DATA SECTION START
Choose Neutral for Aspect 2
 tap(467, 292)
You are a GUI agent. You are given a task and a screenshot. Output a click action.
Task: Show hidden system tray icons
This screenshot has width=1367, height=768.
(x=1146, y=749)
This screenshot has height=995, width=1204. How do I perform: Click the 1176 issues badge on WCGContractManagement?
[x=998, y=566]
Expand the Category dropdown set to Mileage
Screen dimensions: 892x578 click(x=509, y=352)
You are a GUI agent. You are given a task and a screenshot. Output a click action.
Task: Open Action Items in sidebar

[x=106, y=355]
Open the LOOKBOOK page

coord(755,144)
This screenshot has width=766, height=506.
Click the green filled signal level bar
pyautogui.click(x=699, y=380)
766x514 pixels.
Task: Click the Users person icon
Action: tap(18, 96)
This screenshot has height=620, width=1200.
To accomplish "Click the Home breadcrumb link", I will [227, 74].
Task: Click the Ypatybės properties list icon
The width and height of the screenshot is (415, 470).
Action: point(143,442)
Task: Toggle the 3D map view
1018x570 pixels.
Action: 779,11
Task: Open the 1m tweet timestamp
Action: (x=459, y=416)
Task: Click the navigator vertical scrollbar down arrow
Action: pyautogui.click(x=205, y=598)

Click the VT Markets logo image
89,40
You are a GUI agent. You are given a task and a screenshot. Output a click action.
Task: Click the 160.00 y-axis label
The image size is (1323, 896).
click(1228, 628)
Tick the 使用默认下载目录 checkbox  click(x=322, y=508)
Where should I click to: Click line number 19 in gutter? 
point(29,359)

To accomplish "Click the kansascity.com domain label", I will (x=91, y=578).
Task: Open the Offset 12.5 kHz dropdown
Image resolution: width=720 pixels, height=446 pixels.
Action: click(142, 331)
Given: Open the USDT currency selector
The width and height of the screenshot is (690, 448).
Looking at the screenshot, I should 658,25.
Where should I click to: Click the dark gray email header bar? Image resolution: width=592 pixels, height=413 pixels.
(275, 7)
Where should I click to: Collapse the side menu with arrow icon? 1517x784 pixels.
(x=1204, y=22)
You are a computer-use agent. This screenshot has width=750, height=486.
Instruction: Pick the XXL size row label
DATA SECTION END
## WHAT THE TASK ASKS
Each entry needs to be copied out exactly as written.

## RESPONSE BOX
Choose Neutral for Aspect 2
 tap(467, 292)
You are a GUI agent. You are given a task and a screenshot. Output a click action.
Task: Show hidden system tray icons
This screenshot has width=1367, height=768.
(x=1146, y=749)
This screenshot has height=995, width=1204. How do I perform: Click the 1176 issues badge on WCGContractManagement?
[x=998, y=566]
Expand the Category dropdown set to Mileage
Screen dimensions: 892x578 click(x=509, y=352)
You are a GUI agent. You are given a task and a screenshot. Output a click action.
Task: Open Action Items in sidebar

[x=106, y=355]
Open the LOOKBOOK page

coord(755,144)
This screenshot has width=766, height=506.
Click the green filled signal level bar
pyautogui.click(x=699, y=380)
766x514 pixels.
Task: Click the Users person icon
Action: tap(18, 96)
This screenshot has height=620, width=1200.
To accomplish "Click the Home breadcrumb link", I will [227, 74].
Task: Click the Ypatybės properties list icon
The width and height of the screenshot is (415, 470).
Action: point(143,442)
Task: Toggle the 3D map view
1018x570 pixels.
Action: 779,11
Task: Open the 1m tweet timestamp
Action: (x=459, y=416)
Task: Click the navigator vertical scrollbar down arrow
Action: pyautogui.click(x=205, y=598)

Click the VT Markets logo image
89,40
You are a GUI agent. You are given a task and a screenshot. Output a click action.
Task: Click the 160.00 y-axis label
The image size is (1323, 896).
click(1228, 628)
Tick the 使用默认下载目录 checkbox  click(x=322, y=508)
Where should I click to: Click line number 19 in gutter? 
point(29,359)

To accomplish "Click the kansascity.com domain label", I will (x=91, y=578).
Task: Open the Offset 12.5 kHz dropdown
Image resolution: width=720 pixels, height=446 pixels.
Action: click(142, 331)
Given: Open the USDT currency selector
The width and height of the screenshot is (690, 448).
Looking at the screenshot, I should 658,25.
Where should I click to: Click the dark gray email header bar? Image resolution: width=592 pixels, height=413 pixels.
(275, 7)
Where should I click to: Collapse the side menu with arrow icon? 1517x784 pixels.
(x=1204, y=22)
You are a computer-use agent. This screenshot has width=750, height=486.
Instruction: Pick the XXL size row label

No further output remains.